Fuente: Facebook/ Museo Taller Luis Nishizawa
Tampoco le importan a Nishizawa las modas temáticas. Ningún objeto es insignificante para el artista; insectos, peces, rocas, jubilosos pimientos. Pero no veo en él un “culto bobo” a la naturaleza, como pensaría Baudelaire; observo la permanencia de un asombro, un espíritu curioso, hambriento de las cosas y de las sensaciones que pueblan el mundo de los hombres. El artista responde a los dictados interiores y pinta. Lo importante es pintar; lo de menos, los recursos; puede valerse de la miniatura o del mural, del realismo o de la abstracción. De ahí, su controversia, en otro tiempo, con los pintores de izquierda que anteponen “los mensajes” al buen oficio. Nishizawa es necesidad de pintar, de decirnos plásticamente la vida. Su pintura es alusión a esa necesidad; pero es también, de paso, reflejo de su devoción, de su lealtad a esos misteriosos dones que nada serían de no haber sido cultivados.



La Eva de Luis
Descubrí a Nishizawa gracias a una indagación sobre los artístas oriundos del Estado de México, así como se me revelaron los nombres de Abraham Angel y Antonio Ruiz, aquel originario de El Oro, éste de Texcoco. Organicé su primera muestra en el Estado de México en el Museo de Bellas Artes de Toluca. Desconfiado el oriundo de Cuautitlán, nacido en 1918, sólo me facilitó obra gráfica. Pero poco a poco lo acerqué a la entidad de la que es originario; decoró el Museo de Arte de Toluca, la Biblioteca Central de esa ciudad; aquél con un mural de piedra basáltica, ésta con uno de cerámica con temas precolombinos, donde el horno hizo su trabajo. Luis se volvió un icono mexiquense: fundó un museo-taller que lleva su nombre y ejerció allí su magisterio con admirable asiduidad. No sé si Luis, hermético en sus afectos, llegó a ser mi amigo, pero sí Eva Zepeda, su compañera.

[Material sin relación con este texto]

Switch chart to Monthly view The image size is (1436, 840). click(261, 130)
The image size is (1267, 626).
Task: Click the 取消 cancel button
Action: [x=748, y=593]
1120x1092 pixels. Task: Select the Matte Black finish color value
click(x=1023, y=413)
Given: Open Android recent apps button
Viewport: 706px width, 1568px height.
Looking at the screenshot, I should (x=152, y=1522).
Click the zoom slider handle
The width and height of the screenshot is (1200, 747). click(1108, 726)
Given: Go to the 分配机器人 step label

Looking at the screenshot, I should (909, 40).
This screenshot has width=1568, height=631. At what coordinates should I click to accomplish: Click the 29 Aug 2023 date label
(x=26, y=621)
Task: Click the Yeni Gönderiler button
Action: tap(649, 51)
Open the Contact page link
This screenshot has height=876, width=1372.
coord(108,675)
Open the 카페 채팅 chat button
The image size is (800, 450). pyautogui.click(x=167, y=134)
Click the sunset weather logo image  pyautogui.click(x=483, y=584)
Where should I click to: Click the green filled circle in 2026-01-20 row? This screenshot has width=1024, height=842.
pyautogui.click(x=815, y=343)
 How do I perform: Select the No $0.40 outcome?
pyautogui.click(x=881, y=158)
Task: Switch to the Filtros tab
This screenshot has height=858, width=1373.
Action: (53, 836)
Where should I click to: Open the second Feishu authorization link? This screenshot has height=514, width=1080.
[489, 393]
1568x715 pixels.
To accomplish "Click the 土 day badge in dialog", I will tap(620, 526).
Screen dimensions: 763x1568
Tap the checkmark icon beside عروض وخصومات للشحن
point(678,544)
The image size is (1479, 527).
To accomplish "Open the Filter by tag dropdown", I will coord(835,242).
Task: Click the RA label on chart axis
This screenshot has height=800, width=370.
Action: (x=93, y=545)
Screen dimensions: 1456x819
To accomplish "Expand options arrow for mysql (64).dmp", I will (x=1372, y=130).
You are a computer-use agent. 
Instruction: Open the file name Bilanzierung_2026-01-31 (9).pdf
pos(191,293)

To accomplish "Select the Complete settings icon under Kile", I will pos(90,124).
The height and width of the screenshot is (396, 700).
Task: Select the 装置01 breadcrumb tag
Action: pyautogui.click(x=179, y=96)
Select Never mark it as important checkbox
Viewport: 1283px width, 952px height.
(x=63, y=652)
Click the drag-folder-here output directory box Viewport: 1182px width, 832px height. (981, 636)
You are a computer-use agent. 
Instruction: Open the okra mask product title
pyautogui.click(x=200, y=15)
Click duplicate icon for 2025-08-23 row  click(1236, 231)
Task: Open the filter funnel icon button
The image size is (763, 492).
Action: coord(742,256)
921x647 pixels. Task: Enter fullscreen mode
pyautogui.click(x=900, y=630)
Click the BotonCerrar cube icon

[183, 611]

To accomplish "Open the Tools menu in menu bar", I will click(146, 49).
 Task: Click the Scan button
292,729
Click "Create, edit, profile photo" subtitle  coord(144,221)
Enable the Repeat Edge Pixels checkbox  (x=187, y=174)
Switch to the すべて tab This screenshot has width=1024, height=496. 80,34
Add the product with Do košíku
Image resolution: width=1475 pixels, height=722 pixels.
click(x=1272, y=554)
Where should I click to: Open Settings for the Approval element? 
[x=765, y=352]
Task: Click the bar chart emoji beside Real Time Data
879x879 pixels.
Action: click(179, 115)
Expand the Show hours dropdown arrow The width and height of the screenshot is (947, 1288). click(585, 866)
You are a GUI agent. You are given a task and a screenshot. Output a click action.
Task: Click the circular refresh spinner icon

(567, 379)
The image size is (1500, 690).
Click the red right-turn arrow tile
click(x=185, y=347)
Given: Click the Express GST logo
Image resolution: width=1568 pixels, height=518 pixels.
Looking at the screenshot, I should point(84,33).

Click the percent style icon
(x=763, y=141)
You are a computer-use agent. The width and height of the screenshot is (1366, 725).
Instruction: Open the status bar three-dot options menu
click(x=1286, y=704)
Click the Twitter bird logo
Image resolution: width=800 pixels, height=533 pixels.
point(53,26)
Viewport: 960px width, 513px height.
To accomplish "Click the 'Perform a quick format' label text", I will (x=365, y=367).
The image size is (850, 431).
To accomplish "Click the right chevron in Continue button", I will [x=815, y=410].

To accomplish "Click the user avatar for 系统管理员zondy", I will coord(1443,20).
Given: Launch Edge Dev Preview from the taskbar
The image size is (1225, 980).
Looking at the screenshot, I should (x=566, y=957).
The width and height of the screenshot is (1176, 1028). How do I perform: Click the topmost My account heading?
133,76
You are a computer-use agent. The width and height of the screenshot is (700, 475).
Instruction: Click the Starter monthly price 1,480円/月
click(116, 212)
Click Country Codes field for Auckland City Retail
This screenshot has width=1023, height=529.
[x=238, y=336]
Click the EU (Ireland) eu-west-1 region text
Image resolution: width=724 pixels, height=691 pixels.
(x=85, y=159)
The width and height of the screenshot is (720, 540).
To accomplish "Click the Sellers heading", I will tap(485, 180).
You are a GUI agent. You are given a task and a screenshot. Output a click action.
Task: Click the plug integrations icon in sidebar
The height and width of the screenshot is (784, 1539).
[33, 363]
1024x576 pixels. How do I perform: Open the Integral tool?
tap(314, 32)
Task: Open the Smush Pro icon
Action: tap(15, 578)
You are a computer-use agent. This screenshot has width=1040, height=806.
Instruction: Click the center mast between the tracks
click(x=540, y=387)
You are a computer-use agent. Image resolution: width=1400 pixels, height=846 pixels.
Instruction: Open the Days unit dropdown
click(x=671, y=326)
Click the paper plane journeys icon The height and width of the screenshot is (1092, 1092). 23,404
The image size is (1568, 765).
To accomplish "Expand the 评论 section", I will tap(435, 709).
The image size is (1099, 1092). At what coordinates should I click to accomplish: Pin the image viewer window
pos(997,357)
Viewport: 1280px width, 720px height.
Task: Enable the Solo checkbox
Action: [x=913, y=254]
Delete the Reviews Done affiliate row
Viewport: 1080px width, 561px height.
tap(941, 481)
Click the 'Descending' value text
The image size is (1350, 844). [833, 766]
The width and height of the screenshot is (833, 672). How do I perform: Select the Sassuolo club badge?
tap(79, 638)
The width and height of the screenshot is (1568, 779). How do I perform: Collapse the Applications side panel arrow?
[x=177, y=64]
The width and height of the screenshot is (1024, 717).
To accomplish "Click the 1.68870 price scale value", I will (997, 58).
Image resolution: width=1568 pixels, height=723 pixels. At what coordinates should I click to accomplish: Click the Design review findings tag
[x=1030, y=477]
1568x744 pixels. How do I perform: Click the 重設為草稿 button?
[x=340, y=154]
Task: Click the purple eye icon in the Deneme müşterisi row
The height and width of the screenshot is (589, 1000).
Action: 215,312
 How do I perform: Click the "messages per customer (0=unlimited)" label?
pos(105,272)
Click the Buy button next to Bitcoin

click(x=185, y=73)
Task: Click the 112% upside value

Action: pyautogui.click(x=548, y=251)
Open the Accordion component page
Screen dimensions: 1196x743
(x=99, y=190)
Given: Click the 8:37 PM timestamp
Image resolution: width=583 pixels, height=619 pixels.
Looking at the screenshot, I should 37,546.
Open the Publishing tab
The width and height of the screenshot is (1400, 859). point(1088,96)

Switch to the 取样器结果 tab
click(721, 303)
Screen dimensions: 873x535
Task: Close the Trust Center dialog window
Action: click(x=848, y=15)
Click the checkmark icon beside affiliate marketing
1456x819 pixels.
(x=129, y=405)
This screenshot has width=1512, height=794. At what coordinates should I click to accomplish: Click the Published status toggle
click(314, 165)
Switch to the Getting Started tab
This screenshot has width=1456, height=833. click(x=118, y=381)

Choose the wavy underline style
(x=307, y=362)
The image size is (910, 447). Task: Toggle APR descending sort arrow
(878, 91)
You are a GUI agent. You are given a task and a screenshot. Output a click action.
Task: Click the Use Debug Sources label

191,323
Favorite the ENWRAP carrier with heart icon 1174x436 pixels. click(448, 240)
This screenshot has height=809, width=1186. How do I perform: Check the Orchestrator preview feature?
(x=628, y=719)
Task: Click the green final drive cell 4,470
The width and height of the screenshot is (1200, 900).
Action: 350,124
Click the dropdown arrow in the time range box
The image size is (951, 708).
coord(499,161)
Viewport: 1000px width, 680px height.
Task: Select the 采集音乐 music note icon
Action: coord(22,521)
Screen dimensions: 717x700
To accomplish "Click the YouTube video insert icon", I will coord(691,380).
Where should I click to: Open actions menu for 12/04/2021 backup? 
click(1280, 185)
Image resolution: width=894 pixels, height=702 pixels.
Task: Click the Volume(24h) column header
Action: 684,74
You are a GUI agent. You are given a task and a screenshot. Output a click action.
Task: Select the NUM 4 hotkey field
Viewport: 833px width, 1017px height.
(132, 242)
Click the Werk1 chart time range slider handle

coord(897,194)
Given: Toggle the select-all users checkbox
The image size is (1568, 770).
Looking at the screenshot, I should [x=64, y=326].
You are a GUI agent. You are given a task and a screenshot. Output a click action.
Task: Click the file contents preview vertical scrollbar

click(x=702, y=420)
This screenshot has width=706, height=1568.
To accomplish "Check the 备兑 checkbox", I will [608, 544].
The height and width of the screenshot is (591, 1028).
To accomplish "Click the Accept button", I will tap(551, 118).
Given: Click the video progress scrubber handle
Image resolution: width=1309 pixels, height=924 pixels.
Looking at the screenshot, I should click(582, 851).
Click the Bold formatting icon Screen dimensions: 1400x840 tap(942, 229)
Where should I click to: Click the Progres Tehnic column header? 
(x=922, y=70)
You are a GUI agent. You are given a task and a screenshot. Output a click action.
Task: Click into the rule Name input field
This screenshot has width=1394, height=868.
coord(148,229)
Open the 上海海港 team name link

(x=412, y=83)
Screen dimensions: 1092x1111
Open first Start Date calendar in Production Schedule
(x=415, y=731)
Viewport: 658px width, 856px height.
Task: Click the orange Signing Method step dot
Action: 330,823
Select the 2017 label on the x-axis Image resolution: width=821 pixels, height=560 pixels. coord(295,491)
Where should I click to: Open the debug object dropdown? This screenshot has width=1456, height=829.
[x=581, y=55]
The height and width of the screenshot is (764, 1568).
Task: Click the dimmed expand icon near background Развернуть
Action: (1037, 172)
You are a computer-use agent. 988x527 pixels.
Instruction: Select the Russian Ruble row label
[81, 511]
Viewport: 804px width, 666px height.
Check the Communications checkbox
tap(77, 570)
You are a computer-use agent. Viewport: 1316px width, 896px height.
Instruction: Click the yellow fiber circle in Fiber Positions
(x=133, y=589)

Nos quisimos de verdad. Ella fue en lo cotidiano mujer de hogar. Se ocupó de sus hijos y de su esposo con un alto sentido del deber. Pero su verdadero hogar, el más íntimo, fue la pintura.


Luis Nishizawa, Caín. Fuente: www.fotolog.com
Todo en Eva era virtuosismo, ya se trate de cocinar o de pintar. ¡Qué chiles en nogada, qué miniaturas! Cuánta paciencia y cuánto esmero. Todo a fuego lento, insatisfecha siempre, anhelante de perfección, si la hay. No era una aficionada. Había asimilado la sabia enseñanza de sus maestros: Agustín Lazo, Antonio Ruiz, Raúl Anguiano..., así como las lecciones de quienes admiraba: Rembrandt, Chardin, Fantin-Latour. Un mucho me enseñó a ver. Su mirada era tan exigente como su paleta.

En su juventud vivió durante un año en el valle del Mezquital. Allí retrató, con intensa emoción, humildes mujeres en sus diarios afanes; después fueron sus modelos las pequeñas maravillas a su alcance: paisajes, frutos y flores. Pero no eran éstos su tema por así decirlo, sino ella misma, en comunión con las cosas. Lo que pintaba era su verdad, lo que ven los ojos del alma. Por eso, las cosas eran algo más que eso: semejan más bien realidades cósmicas; por eso, “este que ves, engaño colorido” no es sino la apariencia sensual de algo escondido. Abismos espirituales.
Al pintar, meditaba. Al meditar, pintaba. En ella, la pintura es meditación. Nunca esperó ni halagos ni vana trascendencia. Cuando uno observa, regocijado, un frutero con duraznos o peras, un plato con granadas, es como si uno se rindiera ante el altar en el que ella se consumara. El don obliga. Y ella cumple.

Al parecer sólo expuso una vez a ruegos míos. Bauticé aquella muestraMeditaciones. Eva nos abandonó antes que Luis. Calladamente. Como toda grandeza verdadera.